I'm trying to come up with a work around to perform a few math functions for a script since bash apparently cannot do anything other than integer math (or can it even do that?).
The script I'm coming up with needs to write a series of macros which will eventually be used for a simulation program. I'm currently just trying to output positions of a particle source which are used as parameters of the macro.

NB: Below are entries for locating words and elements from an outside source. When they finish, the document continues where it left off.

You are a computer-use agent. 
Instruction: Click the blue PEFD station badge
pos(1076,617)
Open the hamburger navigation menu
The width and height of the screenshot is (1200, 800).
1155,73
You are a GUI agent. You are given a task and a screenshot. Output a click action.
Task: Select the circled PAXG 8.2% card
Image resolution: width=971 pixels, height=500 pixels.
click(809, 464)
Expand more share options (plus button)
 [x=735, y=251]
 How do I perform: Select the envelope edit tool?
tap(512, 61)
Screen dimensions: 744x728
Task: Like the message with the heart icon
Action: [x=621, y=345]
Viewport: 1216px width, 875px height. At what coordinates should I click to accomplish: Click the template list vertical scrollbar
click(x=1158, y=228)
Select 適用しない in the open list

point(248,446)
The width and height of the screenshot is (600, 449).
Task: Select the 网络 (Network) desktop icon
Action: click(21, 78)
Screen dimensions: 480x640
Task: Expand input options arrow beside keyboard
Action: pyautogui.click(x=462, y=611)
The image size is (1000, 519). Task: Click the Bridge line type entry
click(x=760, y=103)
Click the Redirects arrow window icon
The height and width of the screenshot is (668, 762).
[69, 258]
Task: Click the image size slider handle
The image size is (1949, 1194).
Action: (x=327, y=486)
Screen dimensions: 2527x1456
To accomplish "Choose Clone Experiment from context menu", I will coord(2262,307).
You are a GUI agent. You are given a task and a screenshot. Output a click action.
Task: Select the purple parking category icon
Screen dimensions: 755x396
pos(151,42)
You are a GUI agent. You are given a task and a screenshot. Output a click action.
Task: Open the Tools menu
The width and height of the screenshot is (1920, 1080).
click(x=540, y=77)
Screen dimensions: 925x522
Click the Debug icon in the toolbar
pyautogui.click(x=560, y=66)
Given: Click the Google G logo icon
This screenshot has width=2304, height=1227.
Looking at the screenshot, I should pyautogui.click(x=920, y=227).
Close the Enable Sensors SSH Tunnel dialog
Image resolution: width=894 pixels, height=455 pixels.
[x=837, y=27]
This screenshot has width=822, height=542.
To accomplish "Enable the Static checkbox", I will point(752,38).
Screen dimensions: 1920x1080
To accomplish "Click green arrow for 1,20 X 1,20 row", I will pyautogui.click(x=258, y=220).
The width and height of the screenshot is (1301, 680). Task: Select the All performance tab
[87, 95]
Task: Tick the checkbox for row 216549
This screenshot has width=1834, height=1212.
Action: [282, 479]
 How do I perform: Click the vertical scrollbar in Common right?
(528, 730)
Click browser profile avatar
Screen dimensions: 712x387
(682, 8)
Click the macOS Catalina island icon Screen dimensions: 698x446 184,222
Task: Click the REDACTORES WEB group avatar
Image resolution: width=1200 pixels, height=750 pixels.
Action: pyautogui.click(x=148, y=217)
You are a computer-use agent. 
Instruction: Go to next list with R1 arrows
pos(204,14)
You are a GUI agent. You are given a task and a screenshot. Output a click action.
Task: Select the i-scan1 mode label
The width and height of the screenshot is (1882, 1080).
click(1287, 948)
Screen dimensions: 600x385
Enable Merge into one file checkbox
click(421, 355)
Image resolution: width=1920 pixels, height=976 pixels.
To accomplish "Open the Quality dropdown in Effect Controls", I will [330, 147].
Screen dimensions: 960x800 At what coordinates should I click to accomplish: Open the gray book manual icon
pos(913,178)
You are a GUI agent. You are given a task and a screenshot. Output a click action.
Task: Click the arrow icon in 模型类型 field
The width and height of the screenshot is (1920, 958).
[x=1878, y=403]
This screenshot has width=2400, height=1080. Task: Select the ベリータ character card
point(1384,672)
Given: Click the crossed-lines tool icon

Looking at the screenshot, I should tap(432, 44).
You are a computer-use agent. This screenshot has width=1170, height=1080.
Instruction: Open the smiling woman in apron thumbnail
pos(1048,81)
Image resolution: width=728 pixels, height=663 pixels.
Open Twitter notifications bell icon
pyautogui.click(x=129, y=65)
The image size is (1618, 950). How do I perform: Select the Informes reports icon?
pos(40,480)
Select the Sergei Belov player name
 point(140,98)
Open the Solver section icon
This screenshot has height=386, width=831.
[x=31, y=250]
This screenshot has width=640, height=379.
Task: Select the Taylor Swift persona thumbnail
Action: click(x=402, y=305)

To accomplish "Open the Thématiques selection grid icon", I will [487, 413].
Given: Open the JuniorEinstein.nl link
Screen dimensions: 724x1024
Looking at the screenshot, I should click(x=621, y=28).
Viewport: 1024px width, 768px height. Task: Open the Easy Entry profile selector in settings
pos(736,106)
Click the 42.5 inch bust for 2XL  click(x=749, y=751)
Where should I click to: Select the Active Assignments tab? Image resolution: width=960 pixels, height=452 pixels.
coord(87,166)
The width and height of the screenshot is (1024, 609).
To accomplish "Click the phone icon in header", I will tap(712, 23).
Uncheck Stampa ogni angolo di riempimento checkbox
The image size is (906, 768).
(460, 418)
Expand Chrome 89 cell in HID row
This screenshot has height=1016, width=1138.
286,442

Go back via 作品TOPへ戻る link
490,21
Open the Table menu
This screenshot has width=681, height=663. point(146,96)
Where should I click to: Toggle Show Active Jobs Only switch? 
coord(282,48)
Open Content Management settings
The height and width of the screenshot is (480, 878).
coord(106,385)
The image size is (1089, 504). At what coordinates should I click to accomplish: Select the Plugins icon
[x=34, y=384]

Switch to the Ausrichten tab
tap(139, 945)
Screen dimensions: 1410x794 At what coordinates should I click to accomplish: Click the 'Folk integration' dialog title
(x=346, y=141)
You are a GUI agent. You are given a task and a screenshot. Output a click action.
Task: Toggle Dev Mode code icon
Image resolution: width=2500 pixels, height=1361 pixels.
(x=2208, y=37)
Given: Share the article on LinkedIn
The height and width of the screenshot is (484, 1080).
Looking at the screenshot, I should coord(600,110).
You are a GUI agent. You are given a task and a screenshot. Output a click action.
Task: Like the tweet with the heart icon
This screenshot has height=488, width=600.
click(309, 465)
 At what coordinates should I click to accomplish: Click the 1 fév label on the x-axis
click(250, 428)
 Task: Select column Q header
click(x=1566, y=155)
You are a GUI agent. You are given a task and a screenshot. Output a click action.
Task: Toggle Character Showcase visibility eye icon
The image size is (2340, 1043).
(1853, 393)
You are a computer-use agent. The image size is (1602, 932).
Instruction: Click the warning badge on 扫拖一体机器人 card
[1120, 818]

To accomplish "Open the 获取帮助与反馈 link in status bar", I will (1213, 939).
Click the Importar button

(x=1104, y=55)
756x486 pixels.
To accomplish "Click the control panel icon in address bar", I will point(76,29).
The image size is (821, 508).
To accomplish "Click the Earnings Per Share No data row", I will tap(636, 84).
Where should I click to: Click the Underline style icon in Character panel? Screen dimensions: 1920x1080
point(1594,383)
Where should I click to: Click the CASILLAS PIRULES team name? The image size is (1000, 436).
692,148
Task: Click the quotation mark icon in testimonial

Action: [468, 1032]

The C++ Program I wrote is very simple, it takes in i and outputs x and y as such:
#include <iostream>
#include <math.h>
using namespace std;
int main()
{
double i;
double theta = 11 * (3.1415926535897932384626/180);
cin >> i;
double b = 24.370;
double y = (b/i)*sin(theta);
double x = (b/i)*cos(theta);
cout << x << " " << y << endl;
return 0;
}
The script I'm writing outputs a bunch of stuff that has to do with the macros i'm trying to create, but the line I'm stuck on (labled as (1) ) needs to do something like this...
for i in {1..100}
do
echo "./a.out" #calling the C program
echo "$i" #entering i as input
x = first output of a.out, y = second output a.out #(1) Confused on how to do this part!
echo -n "/gps/position $x $y 0 27.7 cm" > mymacro.mac
done
I know there has to be a really easy way to do this but I'm not exactly sure what to do. I basically just need to use the output of a c program as variables in the script.